China’s development since 1980 is a prime example of logistical power. Between the establishment of the People’s Republic of China in 1949 and the start of market-oriented economic reforms in 1978, spontaneous mobility barely existed in China. Population immobility afforded the state tremendous power, as the government single-handedly allocated scarce resources and directly influenced individuals’ life chances. From 1978 onwards, the movement of people and goods increased, and has been encouraged by government polities. The emergence of these “freely mobile resources” and “free space for activities” were, for Chinese sociologist Sun Liping (1993), the defining factors in China’s post-1980 transformation. With increasing mobility, “the state has lost its position as the only source of resources and [life] opportunities”[1]. At the time, it was widely predicted that state power would be further weakened and a more independent society would emerge. Yet while Chinese society has become ever more mobile, Chinese state power has strengthened.
These two trends are not contradictorary. The increase in mobility in the 1980s and 1990s was primarily due to the removal of institutional barriers, such as the dismantling of the communes and the abolishment of the grain ration system. In this process, the state reliquished some of its power and increasingly distanced itself from the individual. The rapid growth of mobility after 2000, and especially after 2010, has been driven by active state intervention, particularly through investment in infrastructure—transportation, communication, and logistics. The state has made itself indispensible to the efficient and orderly flow of ever more intensified circulation. It is now impossible to live, let alone run a business or organize collective actions, outside of the logistical system led by the state. The state is again becoming closer to the individual citizen. This is “logistical power” in action.
The “safe migration” programmes promoted by the United Nations since the early 2000s is another example of logistical power. “Safe migration” programmes recognize migrants’ desire and need to migration, and aim to prevent migrants from harms as well as prevent them to harm others in the process of migration. The programmes target migrants on the move rather than reducing mobility through border control measures. As Sverre Molland puts it, the method is “tracing” rather than “anchoring”.[2] In other words, these governments aim to influence mobility logistically rather than territorially.

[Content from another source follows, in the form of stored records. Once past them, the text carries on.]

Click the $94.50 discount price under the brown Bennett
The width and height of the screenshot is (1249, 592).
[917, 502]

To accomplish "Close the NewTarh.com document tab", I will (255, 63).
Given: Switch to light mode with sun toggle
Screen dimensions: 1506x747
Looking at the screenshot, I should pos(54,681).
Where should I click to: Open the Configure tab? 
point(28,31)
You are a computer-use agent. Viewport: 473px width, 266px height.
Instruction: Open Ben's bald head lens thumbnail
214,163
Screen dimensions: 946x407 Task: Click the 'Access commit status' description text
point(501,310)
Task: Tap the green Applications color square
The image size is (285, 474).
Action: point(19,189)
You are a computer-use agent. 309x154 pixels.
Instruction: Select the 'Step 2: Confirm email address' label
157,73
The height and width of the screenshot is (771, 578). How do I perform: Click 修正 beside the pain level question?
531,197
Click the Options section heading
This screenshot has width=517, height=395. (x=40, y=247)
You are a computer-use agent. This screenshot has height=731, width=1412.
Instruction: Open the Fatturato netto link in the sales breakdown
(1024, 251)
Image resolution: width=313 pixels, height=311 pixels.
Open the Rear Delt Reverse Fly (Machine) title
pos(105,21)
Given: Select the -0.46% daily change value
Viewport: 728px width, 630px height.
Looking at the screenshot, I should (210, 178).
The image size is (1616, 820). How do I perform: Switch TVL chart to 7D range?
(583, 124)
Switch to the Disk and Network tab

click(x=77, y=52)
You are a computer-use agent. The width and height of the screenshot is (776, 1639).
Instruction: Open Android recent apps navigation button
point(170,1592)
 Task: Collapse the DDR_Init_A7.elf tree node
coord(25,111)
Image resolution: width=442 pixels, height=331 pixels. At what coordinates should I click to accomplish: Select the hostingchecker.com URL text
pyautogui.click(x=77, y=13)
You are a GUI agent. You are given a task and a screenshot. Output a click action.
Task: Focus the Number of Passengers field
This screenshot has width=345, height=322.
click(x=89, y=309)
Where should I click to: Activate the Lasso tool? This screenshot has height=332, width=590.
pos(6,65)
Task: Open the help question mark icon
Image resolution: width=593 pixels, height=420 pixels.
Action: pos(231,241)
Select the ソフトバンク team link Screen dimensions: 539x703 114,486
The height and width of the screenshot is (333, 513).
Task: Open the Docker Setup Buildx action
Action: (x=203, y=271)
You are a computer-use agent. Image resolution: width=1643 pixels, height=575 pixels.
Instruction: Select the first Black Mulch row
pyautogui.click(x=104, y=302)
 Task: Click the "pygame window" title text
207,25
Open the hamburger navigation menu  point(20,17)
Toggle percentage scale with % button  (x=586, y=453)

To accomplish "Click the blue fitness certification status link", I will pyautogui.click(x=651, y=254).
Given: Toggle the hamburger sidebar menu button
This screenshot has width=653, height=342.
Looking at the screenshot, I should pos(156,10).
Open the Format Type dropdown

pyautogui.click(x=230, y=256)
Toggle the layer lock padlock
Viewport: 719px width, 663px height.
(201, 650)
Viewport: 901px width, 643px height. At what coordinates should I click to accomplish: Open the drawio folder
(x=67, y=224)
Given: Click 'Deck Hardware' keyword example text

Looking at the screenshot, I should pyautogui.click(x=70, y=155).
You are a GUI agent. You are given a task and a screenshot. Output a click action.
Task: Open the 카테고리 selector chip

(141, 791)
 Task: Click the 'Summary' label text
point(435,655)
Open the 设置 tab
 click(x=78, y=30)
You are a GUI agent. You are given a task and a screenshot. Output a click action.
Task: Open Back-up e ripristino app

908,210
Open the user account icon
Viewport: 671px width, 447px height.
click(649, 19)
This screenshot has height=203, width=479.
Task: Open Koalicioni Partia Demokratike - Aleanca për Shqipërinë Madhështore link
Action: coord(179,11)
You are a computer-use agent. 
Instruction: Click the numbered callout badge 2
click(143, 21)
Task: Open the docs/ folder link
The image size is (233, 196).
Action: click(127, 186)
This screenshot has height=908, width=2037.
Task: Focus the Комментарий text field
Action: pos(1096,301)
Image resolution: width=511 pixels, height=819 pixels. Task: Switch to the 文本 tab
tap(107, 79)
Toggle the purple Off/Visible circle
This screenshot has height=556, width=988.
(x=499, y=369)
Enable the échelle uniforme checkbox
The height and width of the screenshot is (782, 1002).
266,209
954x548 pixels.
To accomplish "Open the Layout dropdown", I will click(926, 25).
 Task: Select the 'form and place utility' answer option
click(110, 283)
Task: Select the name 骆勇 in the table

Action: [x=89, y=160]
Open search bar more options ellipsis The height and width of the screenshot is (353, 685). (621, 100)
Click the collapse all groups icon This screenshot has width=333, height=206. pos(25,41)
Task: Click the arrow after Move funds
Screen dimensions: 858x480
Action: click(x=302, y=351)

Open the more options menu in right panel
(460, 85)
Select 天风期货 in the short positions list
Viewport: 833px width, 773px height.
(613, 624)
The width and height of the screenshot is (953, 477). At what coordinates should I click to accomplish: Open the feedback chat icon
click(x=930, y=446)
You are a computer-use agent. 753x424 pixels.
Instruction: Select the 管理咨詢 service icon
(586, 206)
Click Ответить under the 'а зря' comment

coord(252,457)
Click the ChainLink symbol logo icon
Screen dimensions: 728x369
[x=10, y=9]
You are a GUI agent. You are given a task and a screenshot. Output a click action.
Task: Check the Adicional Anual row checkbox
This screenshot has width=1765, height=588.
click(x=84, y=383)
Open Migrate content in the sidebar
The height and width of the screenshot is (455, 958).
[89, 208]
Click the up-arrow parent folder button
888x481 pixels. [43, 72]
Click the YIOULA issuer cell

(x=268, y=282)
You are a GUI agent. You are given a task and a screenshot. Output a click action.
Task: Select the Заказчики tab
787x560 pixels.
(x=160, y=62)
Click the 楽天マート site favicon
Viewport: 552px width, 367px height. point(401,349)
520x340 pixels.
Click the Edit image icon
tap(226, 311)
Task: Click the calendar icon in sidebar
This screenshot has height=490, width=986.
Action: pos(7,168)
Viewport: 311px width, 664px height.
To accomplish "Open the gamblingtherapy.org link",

The importance of logistical power in contemporary governance has also become clear through the COVID-19 pandemic. In the process of learning how to reorganize and effectively restrict mobility —and sometimes increase for certain groups such as key workers — as a means of disease control, many states have developed increasing logistical power. Deciding to lockdown the population without reorganizing mobility on the ground can be counterproductive. When the Indian government called a national lockdown in March 2020, the country was thrown into chaos, with several hundred thousand migrant workers walking from the cities back to the countryside as the government was unable to facilitate the movement of who needed to move, or to channel goods to those in need. It is not the lockdown policy itself, but rather the inability of providing alternative means of mobility that triggered panic flight and “shock mobilities”[3]. In the process of learning to how to coordinate mobility, states are developing technologies and an apparatus (e.g. contact tracing apps) which enable them to penetrate into people’s social life to an unprecedented level.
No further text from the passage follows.